Work task — Line by line, copy all of the data exactly.

===== Data in this exercise

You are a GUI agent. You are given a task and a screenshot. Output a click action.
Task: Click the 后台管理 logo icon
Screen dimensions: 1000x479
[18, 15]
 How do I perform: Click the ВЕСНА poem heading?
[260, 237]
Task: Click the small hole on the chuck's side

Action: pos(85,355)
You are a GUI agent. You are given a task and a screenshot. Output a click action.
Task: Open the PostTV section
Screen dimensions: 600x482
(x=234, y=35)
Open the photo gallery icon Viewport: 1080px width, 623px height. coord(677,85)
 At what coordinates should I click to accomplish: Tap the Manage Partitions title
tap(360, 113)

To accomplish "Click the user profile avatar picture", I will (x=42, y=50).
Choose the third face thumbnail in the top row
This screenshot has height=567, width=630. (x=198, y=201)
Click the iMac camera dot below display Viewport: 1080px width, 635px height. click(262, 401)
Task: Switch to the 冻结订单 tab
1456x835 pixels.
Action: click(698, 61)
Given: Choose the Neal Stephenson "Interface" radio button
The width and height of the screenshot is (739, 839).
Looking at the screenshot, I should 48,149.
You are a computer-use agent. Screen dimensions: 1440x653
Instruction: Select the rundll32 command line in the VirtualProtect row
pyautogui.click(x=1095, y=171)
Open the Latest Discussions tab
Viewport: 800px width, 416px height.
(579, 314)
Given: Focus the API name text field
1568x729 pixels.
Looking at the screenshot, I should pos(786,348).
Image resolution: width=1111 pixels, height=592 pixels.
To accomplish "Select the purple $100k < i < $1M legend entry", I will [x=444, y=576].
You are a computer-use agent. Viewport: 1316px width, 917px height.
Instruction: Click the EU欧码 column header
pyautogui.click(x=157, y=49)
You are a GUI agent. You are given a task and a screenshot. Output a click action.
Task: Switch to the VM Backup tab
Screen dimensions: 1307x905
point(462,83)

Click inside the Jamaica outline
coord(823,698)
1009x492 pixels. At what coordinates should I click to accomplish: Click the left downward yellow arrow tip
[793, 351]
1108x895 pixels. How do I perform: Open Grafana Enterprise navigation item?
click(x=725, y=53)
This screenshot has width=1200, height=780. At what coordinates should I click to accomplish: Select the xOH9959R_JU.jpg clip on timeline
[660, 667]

==========

Solution to this problem —
You are a GUI agent. You are given a task and a screenshot. Output a click action.
Task: Click the 后台管理 logo icon
Screen dimensions: 1000x479
[18, 15]
 How do I perform: Click the ВЕСНА poem heading?
[260, 237]
Task: Click the small hole on the chuck's side

Action: pos(85,355)
You are a GUI agent. You are given a task and a screenshot. Output a click action.
Task: Open the PostTV section
Screen dimensions: 600x482
(x=234, y=35)
Open the photo gallery icon Viewport: 1080px width, 623px height. coord(677,85)
 At what coordinates should I click to accomplish: Tap the Manage Partitions title
tap(360, 113)

To accomplish "Click the user profile avatar picture", I will (x=42, y=50).
Choose the third face thumbnail in the top row
This screenshot has height=567, width=630. (x=198, y=201)
Click the iMac camera dot below display Viewport: 1080px width, 635px height. click(262, 401)
Task: Switch to the 冻结订单 tab
1456x835 pixels.
Action: click(698, 61)
Given: Choose the Neal Stephenson "Interface" radio button
The width and height of the screenshot is (739, 839).
Looking at the screenshot, I should 48,149.
You are a computer-use agent. Screen dimensions: 1440x653
Instruction: Select the rundll32 command line in the VirtualProtect row
pyautogui.click(x=1095, y=171)
Open the Latest Discussions tab
Viewport: 800px width, 416px height.
(579, 314)
Given: Focus the API name text field
1568x729 pixels.
Looking at the screenshot, I should pos(786,348).
Image resolution: width=1111 pixels, height=592 pixels.
To accomplish "Select the purple $100k < i < $1M legend entry", I will [x=444, y=576].
You are a computer-use agent. Viewport: 1316px width, 917px height.
Instruction: Click the EU欧码 column header
pyautogui.click(x=157, y=49)
You are a GUI agent. You are given a task and a screenshot. Output a click action.
Task: Switch to the VM Backup tab
Screen dimensions: 1307x905
point(462,83)

Click inside the Jamaica outline
coord(823,698)
1009x492 pixels. At what coordinates should I click to accomplish: Click the left downward yellow arrow tip
[793, 351]
1108x895 pixels. How do I perform: Open Grafana Enterprise navigation item?
click(x=725, y=53)
This screenshot has width=1200, height=780. At what coordinates should I click to accomplish: Select the xOH9959R_JU.jpg clip on timeline
[660, 667]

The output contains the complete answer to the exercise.